The county records of the seventeenth century show that the negro quarter had become a recognized part of the plantation buildings in the eighth and ninth decades.[3] The contents of the houses were of the simplest character, as may be discovered by an examination of contemporaneous inventories. An instance may be given by way of illustration. In the Stratton inventory brought before the Henrico court in 1697, the furniture and utensils in the cabin of one of the slaves are enumerated, and they consisted of several chairs and a bed, an iron kettle weighing fifteen pounds, a brass kettle, an iron pot, a pair of pot-racks, a pothook, a frying-pan and a beer-barrel.[4]

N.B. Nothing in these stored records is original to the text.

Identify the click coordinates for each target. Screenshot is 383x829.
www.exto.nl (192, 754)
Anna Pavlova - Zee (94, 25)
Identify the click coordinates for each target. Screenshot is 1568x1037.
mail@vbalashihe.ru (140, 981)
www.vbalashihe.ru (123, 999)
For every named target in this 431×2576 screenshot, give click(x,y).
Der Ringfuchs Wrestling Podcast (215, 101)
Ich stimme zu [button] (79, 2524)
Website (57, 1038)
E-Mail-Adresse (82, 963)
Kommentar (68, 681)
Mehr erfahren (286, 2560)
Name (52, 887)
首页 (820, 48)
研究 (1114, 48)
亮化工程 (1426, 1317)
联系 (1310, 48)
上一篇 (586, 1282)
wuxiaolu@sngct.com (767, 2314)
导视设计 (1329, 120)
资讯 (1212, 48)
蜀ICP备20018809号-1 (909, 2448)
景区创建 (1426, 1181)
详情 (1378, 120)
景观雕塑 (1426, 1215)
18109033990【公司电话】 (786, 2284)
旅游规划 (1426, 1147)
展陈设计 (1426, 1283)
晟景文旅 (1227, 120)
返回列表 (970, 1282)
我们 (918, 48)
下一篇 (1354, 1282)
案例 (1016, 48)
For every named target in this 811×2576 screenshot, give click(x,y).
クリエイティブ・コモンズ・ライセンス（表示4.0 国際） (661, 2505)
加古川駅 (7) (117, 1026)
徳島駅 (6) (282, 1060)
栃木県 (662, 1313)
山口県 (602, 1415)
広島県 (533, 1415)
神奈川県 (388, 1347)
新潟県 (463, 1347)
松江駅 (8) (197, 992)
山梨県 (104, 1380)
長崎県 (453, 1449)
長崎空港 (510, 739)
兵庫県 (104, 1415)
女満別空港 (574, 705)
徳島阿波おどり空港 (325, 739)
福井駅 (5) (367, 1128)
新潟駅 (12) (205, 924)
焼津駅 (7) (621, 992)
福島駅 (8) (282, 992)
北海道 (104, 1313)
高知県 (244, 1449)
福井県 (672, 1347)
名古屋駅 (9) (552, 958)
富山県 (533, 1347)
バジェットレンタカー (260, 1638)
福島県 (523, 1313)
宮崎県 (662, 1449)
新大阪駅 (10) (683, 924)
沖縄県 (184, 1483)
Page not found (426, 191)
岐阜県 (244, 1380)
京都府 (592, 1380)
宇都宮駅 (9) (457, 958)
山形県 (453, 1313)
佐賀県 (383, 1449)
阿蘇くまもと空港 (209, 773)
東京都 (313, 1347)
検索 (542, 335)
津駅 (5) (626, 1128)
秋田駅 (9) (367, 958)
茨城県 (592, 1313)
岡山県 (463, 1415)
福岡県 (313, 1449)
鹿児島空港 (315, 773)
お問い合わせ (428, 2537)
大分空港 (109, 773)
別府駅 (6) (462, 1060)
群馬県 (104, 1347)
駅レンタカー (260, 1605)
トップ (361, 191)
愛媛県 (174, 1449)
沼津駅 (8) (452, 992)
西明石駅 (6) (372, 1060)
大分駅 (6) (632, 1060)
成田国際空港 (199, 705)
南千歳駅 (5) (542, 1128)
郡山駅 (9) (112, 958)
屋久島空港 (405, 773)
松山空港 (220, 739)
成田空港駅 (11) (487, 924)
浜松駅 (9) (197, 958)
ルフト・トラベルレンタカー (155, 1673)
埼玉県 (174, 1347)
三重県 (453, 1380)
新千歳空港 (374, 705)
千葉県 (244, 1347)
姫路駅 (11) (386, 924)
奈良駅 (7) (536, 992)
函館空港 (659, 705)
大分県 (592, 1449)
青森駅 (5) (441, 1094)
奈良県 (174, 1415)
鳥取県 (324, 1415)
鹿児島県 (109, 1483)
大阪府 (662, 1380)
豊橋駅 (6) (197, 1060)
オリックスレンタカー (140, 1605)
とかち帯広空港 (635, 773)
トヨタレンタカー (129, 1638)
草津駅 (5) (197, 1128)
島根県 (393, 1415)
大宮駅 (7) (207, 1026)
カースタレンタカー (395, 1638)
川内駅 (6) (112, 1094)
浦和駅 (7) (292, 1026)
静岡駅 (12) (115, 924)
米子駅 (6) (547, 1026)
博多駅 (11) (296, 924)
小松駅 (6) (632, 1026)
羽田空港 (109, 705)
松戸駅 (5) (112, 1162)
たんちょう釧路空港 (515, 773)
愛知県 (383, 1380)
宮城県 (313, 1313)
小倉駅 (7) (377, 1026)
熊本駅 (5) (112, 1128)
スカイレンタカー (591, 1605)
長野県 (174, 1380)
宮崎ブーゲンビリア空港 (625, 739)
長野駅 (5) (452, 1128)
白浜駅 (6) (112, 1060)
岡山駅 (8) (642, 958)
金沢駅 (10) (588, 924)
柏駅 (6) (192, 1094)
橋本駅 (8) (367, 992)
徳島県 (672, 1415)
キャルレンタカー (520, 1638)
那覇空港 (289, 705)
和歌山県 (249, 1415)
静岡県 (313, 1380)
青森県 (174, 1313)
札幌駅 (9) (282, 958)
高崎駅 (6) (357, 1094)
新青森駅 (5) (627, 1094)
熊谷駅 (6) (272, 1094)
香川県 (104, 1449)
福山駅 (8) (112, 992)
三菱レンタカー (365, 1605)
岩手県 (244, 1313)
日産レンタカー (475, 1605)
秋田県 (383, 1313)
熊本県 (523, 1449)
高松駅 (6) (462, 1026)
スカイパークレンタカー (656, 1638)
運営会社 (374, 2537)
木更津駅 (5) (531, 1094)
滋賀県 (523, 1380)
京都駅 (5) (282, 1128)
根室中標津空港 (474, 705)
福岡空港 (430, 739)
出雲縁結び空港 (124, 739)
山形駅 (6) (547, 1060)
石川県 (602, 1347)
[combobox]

  1. Records of York County, vol. 1684-1687, p. 215, Va. State Library.
  2. Ibid., p. 19.
  3. In an old Survey preserved among the Ludwell Papers, a part of the Manuscript Collections of the Virginia Historical Society, it is stated that one of the lines “stopped at a poplar tree by the negroes’ quarter.” Thus estate belonged to Secretary Ludwell, 1678. The plantations of all the principal landowners were divided into Quarters. See, for examples, the wills and inventories of Ralph Wormeley and Robert Beverley on record or file in the clerk’s office of Middlesex County.
  4. Records of Henrico County, original vol. 1697-1704, p. 138. See, also, Records of York County, vol. 1664-1672, p. 190, Va. State Library.